» Data items:
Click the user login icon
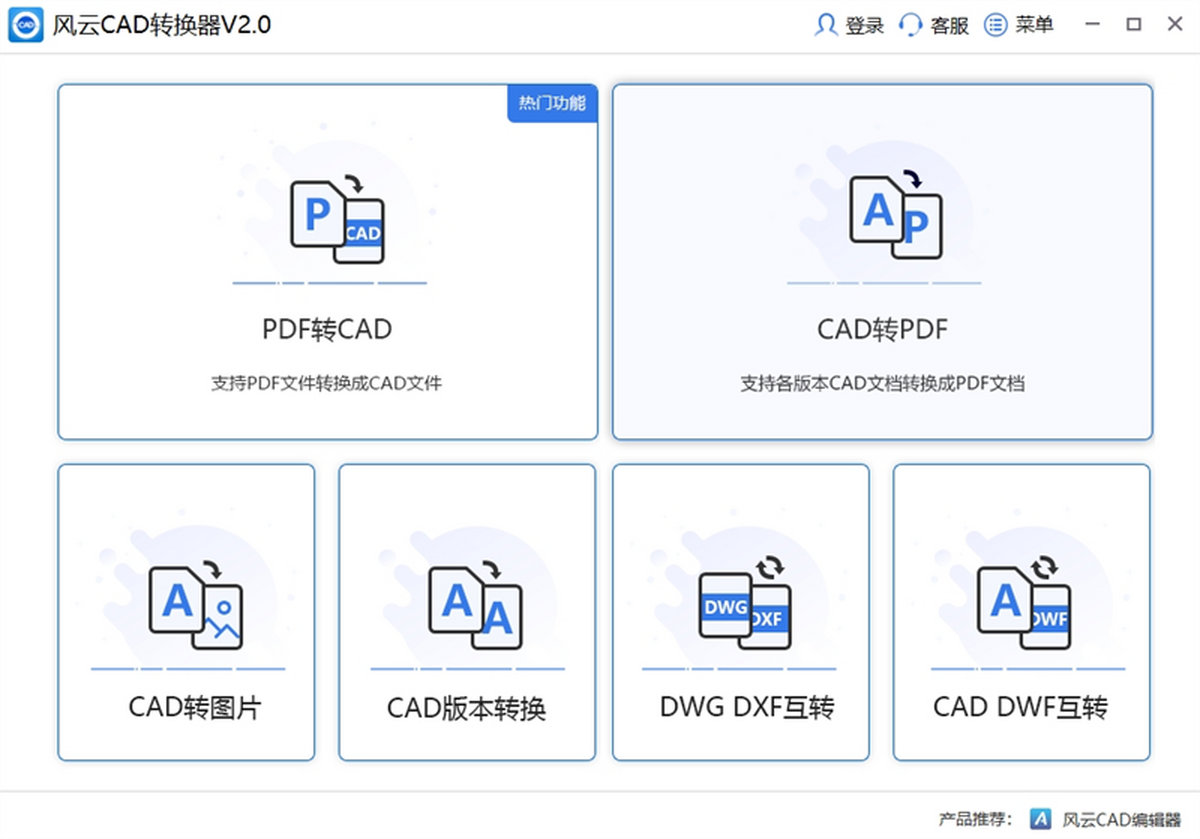Viewport: 1200px width, 839px height. pos(826,25)
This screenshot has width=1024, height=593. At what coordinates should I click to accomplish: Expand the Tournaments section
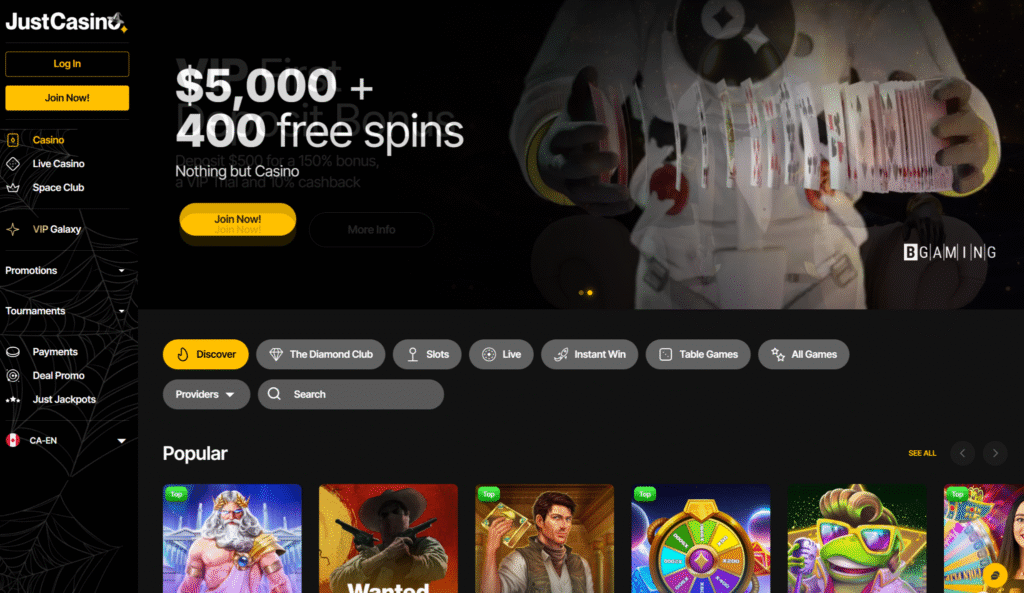[x=65, y=311]
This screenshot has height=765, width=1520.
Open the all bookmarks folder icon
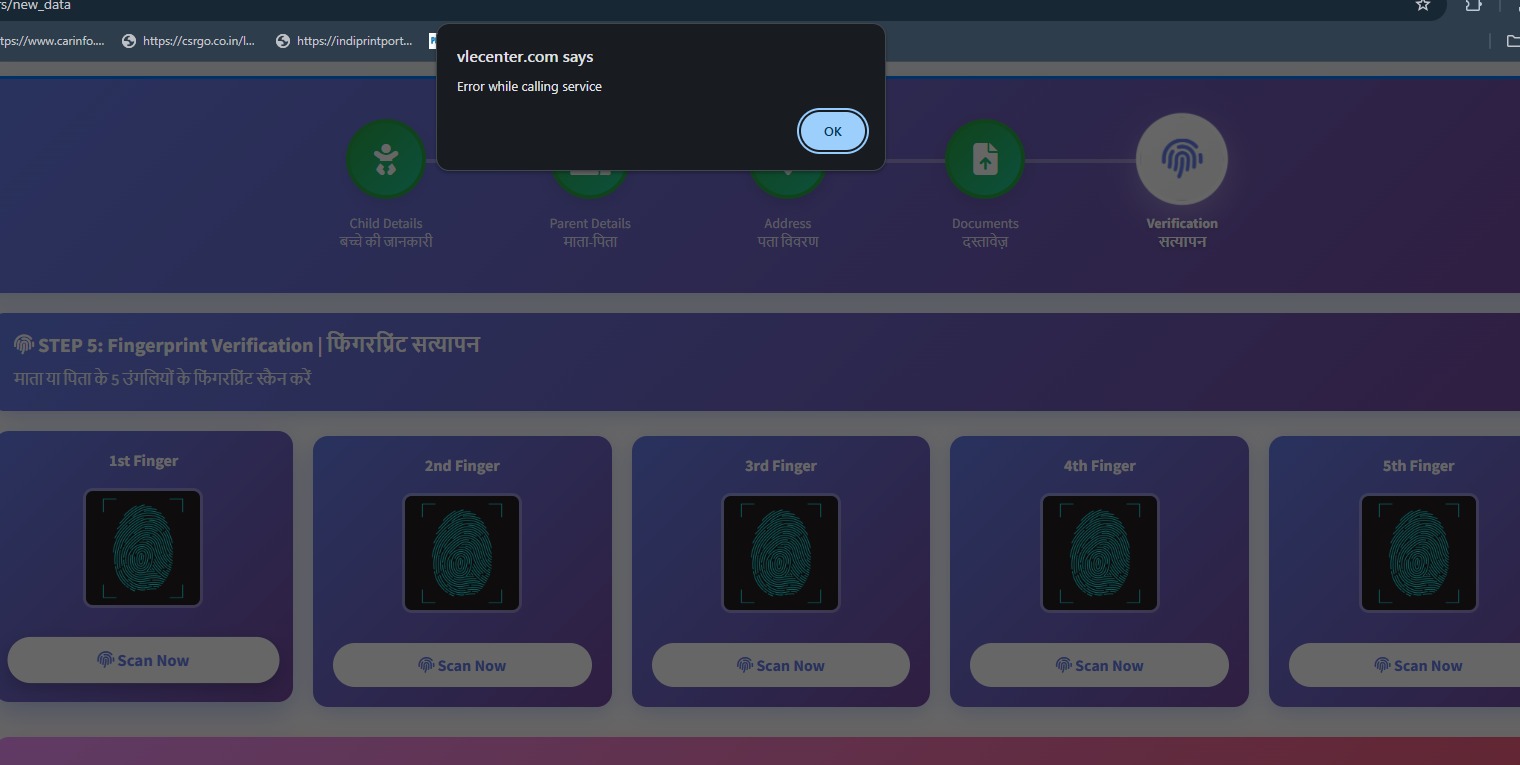[x=1512, y=41]
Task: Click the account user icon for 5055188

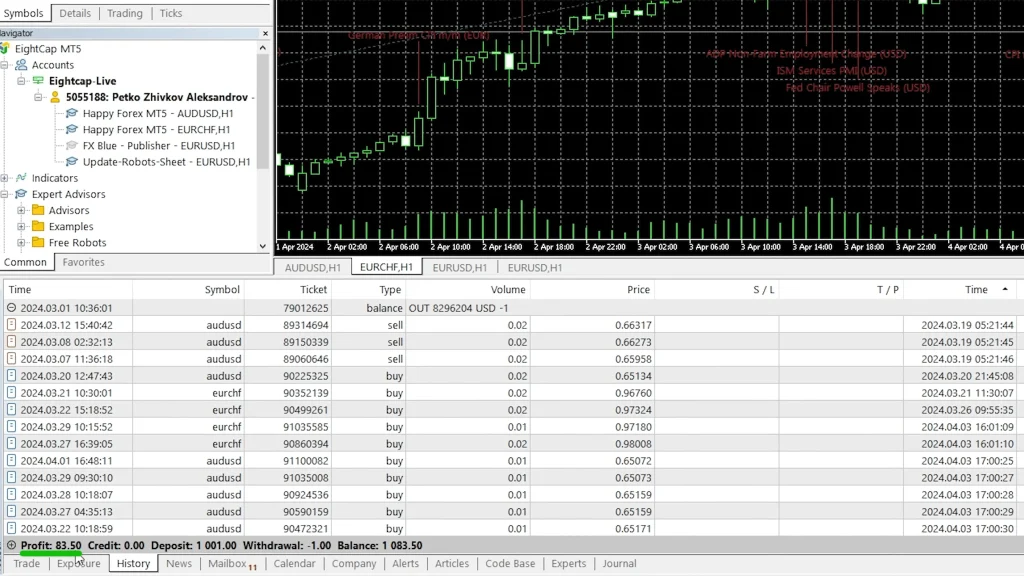Action: pyautogui.click(x=55, y=97)
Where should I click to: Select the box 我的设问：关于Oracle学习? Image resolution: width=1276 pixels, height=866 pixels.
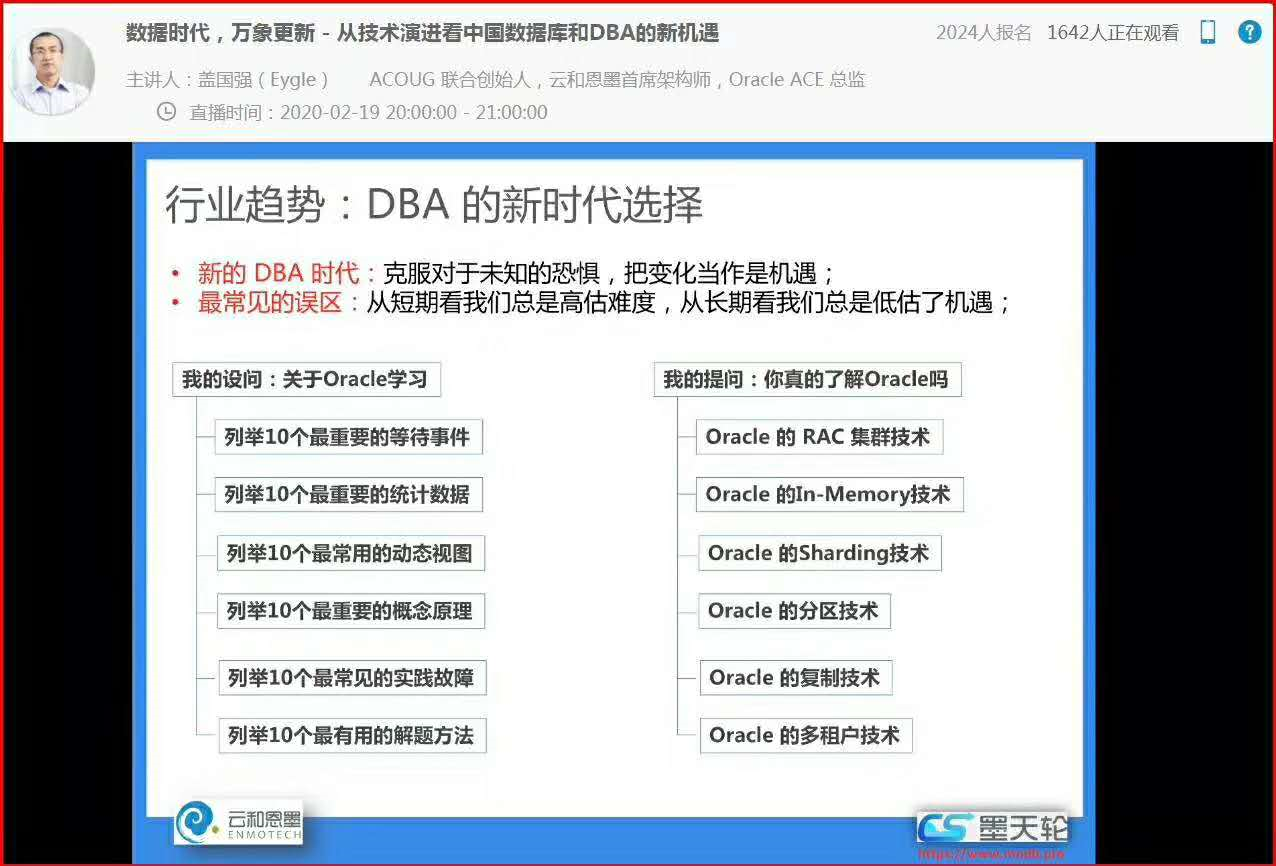pos(306,379)
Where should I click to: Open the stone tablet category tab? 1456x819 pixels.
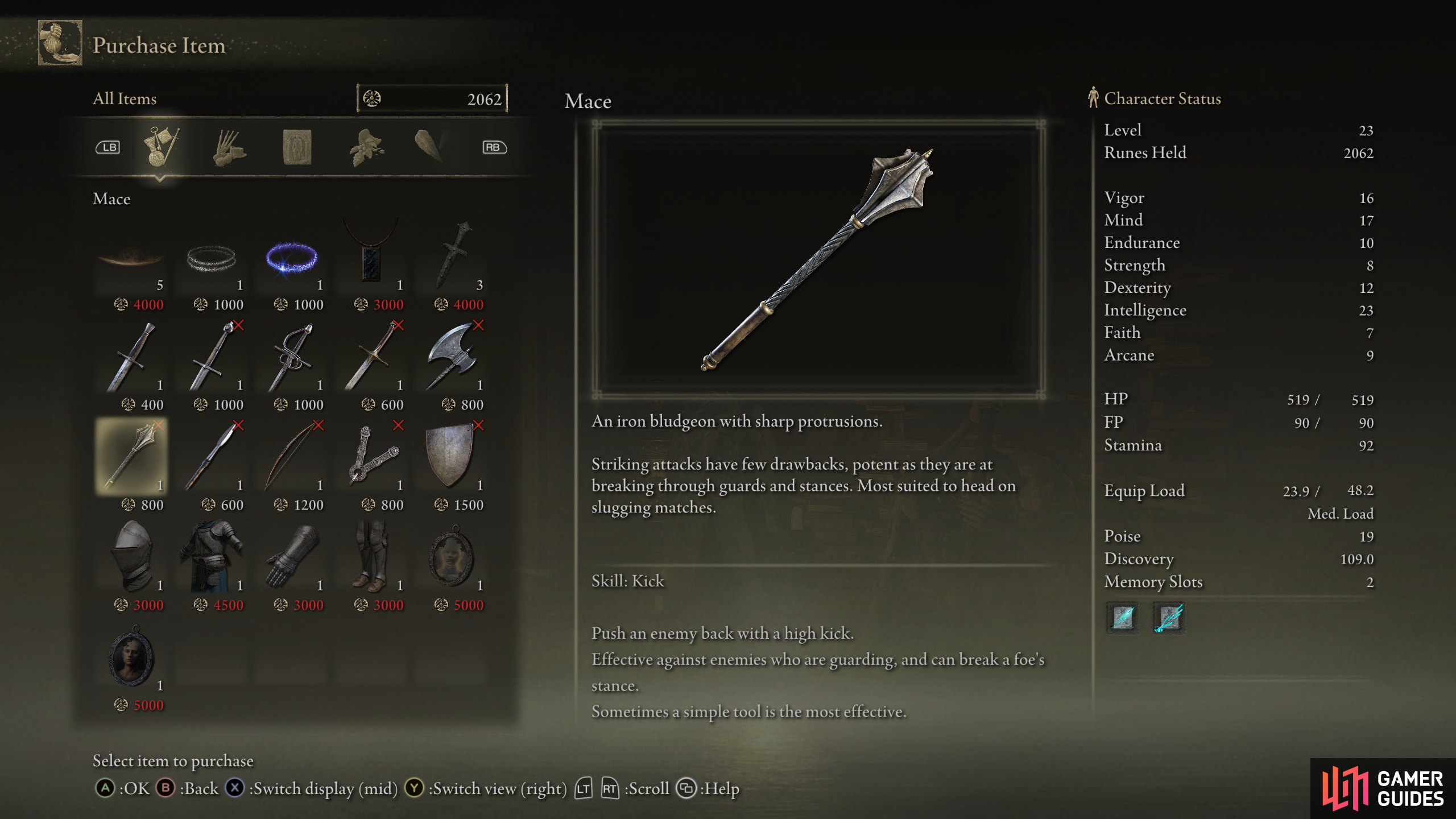pyautogui.click(x=297, y=147)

» What this task involves:
Exclude every picture and copy the remaining data exactly.

» Task solution:
Click the user login icon
Viewport: 1200px width, 839px height. pos(826,25)
This screenshot has width=1024, height=593. At what coordinates should I click to accomplish: Expand the Tournaments section
[x=65, y=311]
This screenshot has height=765, width=1520.
Open the all bookmarks folder icon
[x=1512, y=41]
Task: Click the account user icon for 5055188

Action: pyautogui.click(x=55, y=97)
Where should I click to: Select the box 我的设问：关于Oracle学习? Image resolution: width=1276 pixels, height=866 pixels.
pos(306,379)
Where should I click to: Open the stone tablet category tab? 1456x819 pixels.
pyautogui.click(x=297, y=147)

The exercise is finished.